▶ WHAT TO WORK ON
Show each line of the data below that has the string "ενός" in it.
--
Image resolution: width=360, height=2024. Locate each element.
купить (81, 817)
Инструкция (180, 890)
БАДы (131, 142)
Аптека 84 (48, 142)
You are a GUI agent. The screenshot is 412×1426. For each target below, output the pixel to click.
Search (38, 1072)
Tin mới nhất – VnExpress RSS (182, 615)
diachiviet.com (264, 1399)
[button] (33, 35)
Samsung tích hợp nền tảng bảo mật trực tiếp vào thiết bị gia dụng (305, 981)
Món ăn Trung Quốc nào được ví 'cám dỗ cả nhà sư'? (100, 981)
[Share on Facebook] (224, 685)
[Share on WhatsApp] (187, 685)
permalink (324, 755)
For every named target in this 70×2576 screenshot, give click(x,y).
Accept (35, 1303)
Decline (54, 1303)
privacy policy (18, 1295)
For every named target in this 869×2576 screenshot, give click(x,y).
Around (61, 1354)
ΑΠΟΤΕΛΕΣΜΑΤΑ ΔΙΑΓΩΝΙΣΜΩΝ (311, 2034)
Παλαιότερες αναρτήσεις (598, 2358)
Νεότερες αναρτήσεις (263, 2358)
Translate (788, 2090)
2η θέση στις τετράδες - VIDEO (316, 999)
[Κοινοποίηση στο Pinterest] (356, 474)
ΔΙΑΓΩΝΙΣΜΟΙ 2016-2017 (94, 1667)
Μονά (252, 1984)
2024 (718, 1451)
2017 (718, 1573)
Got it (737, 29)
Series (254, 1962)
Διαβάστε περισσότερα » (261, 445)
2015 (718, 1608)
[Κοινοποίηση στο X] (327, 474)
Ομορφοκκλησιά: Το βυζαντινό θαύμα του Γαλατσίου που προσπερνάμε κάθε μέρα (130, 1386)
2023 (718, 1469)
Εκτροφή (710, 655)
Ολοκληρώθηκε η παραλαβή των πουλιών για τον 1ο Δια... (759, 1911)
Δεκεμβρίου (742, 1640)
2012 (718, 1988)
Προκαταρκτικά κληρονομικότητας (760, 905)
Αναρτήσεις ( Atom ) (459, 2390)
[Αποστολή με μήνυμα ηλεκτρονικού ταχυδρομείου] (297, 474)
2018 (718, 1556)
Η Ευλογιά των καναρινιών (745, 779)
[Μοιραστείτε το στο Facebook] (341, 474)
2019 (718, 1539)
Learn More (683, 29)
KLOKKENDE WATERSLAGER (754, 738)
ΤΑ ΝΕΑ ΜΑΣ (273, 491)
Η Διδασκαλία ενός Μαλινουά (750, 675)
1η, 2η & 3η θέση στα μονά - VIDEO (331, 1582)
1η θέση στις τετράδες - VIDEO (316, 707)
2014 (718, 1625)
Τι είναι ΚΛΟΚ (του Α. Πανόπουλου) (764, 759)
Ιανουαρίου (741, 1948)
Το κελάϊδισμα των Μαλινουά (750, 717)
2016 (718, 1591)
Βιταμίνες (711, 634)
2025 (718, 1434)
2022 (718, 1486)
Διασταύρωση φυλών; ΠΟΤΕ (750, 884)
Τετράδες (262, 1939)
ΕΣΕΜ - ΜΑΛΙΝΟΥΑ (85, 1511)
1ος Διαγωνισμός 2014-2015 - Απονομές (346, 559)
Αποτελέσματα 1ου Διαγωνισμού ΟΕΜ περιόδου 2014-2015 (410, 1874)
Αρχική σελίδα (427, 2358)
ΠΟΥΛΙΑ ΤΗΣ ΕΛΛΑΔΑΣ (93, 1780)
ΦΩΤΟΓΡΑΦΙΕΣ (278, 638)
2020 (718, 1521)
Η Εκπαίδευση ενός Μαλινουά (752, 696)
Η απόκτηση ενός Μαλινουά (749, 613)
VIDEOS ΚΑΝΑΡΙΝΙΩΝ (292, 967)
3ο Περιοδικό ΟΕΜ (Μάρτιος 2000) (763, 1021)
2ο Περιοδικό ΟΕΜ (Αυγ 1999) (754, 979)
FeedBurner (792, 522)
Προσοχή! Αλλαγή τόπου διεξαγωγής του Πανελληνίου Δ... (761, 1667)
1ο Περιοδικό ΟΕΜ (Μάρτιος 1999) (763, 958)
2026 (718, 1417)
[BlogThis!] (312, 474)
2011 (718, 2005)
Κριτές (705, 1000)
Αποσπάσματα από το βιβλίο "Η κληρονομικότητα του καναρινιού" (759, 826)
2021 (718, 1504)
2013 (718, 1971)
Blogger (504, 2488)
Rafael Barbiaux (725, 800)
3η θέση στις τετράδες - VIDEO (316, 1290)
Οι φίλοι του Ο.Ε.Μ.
--
▶ SOLUTION FOR THIS TASK
Η Διδασκαλία ενός Μαλινουά (750, 675)
Η Εκπαίδευση ενός Μαλινουά (752, 696)
Η απόκτηση ενός Μαλινουά (749, 613)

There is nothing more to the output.